**Activity**
Of the lines below, write out exactly those from the line with "youtube (123, 2461)" through the line with "Get in touch (307, 1710)", both included, and skip the rest.

(Saved data entries)

━━━

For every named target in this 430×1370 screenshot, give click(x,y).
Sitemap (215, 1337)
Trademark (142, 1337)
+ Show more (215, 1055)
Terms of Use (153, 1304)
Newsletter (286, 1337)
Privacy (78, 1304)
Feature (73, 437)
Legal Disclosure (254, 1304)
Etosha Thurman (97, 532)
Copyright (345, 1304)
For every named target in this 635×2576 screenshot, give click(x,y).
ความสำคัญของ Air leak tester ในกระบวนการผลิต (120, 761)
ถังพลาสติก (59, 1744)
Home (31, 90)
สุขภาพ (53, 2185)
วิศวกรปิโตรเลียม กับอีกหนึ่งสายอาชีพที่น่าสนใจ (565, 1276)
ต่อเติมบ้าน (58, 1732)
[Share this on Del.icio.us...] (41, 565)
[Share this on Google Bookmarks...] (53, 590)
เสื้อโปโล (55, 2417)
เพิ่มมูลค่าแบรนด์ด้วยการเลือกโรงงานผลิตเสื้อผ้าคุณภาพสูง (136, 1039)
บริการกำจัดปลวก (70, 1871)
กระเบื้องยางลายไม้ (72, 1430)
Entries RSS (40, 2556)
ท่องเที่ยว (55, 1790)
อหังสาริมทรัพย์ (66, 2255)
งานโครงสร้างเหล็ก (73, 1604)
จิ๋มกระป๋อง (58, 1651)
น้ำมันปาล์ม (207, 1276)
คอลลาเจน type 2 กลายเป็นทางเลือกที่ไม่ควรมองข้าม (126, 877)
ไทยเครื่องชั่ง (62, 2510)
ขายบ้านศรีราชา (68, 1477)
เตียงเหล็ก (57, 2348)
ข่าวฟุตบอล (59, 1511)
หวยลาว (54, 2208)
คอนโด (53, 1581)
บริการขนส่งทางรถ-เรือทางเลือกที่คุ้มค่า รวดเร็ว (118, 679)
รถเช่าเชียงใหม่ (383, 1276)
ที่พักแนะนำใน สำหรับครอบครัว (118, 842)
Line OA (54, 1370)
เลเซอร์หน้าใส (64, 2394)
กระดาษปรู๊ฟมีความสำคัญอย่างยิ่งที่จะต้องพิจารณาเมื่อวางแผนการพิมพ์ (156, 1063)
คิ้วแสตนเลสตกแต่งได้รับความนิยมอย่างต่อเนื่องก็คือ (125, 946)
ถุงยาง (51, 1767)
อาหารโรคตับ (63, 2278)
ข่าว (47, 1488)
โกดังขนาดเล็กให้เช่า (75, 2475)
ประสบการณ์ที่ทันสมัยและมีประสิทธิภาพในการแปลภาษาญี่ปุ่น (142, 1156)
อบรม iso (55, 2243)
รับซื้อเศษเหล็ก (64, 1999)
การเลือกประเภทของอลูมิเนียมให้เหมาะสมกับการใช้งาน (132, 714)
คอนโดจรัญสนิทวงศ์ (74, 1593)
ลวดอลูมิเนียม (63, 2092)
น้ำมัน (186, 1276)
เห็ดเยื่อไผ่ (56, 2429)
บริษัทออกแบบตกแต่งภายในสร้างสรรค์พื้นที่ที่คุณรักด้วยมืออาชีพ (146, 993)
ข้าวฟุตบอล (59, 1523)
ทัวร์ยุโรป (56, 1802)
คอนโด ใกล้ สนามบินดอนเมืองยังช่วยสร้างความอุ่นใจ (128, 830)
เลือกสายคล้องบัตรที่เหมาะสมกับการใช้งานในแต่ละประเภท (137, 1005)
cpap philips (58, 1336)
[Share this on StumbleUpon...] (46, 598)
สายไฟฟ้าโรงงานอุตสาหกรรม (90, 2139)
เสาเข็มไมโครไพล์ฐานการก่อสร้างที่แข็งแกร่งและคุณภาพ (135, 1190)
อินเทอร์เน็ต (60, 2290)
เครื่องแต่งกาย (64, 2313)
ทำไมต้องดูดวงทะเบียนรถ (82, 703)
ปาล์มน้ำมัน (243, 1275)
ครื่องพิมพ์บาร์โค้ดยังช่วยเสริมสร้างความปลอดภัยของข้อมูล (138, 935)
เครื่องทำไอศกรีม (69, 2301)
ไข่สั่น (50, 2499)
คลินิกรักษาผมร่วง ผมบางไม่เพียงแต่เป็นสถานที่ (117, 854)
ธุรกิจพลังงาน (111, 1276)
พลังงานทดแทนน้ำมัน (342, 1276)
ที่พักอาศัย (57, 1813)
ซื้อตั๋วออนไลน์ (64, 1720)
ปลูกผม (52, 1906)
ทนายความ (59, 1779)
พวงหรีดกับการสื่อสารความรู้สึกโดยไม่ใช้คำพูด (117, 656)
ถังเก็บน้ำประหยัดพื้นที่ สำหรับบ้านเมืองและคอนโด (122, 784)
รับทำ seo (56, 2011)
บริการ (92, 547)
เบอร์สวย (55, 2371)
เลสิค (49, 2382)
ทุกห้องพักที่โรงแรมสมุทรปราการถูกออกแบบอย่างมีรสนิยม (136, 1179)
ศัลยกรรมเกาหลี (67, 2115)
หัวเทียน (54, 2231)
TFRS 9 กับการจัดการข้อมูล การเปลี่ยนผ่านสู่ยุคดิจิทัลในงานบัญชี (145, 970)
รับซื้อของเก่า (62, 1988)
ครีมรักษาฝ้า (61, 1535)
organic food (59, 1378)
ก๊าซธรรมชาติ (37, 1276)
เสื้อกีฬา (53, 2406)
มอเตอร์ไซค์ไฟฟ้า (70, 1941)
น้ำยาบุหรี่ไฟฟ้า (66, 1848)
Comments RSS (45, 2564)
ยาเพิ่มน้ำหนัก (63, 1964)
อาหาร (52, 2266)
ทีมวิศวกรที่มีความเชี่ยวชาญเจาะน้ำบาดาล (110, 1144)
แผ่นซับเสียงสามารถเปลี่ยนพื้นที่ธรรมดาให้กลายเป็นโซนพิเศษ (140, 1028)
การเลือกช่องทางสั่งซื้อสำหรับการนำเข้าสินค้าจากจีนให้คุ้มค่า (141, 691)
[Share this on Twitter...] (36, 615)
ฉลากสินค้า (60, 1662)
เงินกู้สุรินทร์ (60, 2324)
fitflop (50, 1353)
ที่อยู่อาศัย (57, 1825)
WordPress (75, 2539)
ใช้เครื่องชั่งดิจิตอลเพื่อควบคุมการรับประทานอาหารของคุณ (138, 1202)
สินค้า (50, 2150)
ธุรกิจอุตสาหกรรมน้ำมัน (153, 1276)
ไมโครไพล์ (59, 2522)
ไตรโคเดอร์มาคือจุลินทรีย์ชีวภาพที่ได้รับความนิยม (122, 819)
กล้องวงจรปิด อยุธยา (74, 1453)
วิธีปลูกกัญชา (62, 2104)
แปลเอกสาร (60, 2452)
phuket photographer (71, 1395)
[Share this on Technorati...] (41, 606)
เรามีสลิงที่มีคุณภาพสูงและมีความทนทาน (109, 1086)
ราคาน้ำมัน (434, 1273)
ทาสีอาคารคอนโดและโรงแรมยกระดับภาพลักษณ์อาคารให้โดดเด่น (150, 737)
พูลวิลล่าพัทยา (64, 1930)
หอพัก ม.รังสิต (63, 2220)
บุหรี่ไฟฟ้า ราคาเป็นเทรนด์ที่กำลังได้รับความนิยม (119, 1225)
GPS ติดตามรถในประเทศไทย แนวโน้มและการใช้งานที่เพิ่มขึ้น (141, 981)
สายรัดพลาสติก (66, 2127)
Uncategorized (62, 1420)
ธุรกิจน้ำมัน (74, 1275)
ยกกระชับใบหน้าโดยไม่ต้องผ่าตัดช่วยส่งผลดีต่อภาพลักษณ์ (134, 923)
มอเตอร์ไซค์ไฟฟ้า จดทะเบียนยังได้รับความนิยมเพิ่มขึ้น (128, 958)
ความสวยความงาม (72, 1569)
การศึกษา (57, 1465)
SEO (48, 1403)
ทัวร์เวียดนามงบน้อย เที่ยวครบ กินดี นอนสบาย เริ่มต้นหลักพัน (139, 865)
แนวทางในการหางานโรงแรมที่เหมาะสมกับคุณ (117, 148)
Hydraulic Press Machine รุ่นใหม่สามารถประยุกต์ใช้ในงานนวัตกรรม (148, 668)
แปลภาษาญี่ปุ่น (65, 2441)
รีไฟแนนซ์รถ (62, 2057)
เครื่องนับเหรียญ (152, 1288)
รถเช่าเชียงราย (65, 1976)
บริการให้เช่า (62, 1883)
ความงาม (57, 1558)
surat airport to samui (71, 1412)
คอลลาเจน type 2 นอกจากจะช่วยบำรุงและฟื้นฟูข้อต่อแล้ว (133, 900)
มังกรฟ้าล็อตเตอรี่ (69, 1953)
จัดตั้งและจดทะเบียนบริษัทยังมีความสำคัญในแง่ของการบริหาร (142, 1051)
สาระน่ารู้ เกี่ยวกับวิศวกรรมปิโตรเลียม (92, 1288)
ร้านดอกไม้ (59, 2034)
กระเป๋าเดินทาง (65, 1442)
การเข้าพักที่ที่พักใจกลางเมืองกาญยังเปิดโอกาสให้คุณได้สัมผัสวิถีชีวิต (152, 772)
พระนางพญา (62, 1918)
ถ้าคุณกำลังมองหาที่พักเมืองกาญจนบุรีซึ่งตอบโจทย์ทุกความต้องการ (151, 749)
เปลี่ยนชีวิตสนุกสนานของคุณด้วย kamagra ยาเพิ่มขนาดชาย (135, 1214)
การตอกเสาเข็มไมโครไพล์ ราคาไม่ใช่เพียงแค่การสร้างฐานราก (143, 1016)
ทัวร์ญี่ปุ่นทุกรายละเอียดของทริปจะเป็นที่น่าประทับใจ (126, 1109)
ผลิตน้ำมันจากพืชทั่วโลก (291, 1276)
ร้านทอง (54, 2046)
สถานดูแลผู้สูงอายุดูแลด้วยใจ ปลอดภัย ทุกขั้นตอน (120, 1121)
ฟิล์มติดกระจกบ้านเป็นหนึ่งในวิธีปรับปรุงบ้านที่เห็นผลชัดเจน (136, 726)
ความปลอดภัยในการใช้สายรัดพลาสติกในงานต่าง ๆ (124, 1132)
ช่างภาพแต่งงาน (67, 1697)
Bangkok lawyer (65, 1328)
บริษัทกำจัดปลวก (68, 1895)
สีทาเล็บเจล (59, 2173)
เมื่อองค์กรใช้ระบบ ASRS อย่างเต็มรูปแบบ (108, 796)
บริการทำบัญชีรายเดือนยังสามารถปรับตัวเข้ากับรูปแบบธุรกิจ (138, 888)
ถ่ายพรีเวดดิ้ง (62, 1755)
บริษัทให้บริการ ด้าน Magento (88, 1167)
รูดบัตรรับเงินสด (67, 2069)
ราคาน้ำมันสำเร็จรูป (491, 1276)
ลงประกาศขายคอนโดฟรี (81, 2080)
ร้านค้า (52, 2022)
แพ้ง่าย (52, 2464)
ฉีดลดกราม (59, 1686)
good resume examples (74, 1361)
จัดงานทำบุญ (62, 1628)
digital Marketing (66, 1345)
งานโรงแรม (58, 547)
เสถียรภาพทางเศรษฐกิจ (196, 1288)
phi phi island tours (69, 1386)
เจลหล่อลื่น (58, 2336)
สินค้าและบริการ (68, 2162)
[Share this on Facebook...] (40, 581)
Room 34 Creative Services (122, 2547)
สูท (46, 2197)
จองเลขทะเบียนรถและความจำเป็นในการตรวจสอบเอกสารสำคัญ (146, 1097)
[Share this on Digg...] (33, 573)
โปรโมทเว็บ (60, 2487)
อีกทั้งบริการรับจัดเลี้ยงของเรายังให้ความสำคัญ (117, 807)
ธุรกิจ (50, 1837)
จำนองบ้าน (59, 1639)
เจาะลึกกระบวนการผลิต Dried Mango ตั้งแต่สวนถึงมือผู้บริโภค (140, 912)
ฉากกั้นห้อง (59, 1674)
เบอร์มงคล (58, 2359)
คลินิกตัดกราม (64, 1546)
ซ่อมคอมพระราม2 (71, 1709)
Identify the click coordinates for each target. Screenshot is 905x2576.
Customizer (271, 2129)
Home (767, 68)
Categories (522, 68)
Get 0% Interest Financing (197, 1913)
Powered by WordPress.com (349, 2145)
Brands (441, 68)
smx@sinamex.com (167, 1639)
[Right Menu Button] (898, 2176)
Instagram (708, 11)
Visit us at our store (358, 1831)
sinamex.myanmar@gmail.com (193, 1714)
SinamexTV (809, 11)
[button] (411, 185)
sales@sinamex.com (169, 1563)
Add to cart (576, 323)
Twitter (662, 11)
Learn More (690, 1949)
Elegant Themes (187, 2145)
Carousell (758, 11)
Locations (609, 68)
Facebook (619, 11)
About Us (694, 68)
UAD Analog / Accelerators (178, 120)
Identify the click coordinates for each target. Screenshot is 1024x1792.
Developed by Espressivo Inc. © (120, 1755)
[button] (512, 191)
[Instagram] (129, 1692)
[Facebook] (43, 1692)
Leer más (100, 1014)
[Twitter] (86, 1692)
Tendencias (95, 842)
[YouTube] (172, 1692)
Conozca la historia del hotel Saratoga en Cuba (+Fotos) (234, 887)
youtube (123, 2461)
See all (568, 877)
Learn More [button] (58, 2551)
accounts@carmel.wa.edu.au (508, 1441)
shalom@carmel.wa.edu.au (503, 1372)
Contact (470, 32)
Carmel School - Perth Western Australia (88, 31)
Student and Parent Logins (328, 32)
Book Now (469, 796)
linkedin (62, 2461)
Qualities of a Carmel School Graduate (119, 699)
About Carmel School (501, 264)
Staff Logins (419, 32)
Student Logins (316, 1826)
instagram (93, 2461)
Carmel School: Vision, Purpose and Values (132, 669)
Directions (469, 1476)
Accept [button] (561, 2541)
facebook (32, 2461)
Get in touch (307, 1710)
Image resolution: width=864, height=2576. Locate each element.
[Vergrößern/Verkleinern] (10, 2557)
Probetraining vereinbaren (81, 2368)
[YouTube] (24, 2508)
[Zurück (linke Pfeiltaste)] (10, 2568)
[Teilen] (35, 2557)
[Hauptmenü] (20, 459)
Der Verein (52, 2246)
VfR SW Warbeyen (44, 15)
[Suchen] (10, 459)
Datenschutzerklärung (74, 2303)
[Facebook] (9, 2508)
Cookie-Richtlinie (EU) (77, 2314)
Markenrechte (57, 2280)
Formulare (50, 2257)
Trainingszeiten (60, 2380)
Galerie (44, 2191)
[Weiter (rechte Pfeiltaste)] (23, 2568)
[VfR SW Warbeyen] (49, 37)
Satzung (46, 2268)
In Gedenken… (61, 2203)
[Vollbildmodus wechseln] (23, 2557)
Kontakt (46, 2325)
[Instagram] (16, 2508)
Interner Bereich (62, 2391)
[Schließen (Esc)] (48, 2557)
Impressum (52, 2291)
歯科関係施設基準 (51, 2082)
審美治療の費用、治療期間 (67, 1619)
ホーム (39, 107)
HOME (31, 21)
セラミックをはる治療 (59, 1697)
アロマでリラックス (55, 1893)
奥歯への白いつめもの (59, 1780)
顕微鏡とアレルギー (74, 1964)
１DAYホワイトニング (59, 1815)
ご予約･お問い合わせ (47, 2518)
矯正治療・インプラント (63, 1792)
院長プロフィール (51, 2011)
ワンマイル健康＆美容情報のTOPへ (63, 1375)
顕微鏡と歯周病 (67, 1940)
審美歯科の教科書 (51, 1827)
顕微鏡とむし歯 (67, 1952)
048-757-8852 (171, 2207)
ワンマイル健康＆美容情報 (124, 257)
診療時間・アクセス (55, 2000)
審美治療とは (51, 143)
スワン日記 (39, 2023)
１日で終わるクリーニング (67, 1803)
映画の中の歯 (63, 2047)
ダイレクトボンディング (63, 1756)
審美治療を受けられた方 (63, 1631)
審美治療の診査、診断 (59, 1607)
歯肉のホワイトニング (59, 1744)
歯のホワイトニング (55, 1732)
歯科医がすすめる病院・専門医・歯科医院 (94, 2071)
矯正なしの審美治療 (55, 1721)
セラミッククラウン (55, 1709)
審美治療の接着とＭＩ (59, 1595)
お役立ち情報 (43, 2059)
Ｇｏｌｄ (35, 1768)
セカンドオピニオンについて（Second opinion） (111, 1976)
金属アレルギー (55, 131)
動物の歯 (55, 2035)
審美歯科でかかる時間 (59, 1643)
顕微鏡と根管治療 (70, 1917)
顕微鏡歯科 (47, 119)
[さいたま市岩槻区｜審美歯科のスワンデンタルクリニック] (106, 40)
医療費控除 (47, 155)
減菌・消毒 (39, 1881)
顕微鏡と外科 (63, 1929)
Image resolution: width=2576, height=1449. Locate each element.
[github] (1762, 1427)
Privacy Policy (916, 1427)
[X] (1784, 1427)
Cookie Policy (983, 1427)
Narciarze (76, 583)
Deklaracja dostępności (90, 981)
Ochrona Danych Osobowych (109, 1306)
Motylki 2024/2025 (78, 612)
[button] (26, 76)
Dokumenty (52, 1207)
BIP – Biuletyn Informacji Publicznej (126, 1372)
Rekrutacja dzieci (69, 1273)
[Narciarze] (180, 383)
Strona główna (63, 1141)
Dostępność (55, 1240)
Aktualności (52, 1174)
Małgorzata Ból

━━━

**Your response**
youtube (123, 2461)
See all (568, 877)
Learn More [button] (58, 2551)
accounts@carmel.wa.edu.au (508, 1441)
shalom@carmel.wa.edu.au (503, 1372)
Contact (470, 32)
Carmel School - Perth Western Australia (88, 31)
Student and Parent Logins (328, 32)
Book Now (469, 796)
linkedin (62, 2461)
Qualities of a Carmel School Graduate (119, 699)
About Carmel School (501, 264)
Staff Logins (419, 32)
Student Logins (316, 1826)
instagram (93, 2461)
Carmel School: Vision, Purpose and Values (132, 669)
Directions (469, 1476)
Accept [button] (561, 2541)
facebook (32, 2461)
Get in touch (307, 1710)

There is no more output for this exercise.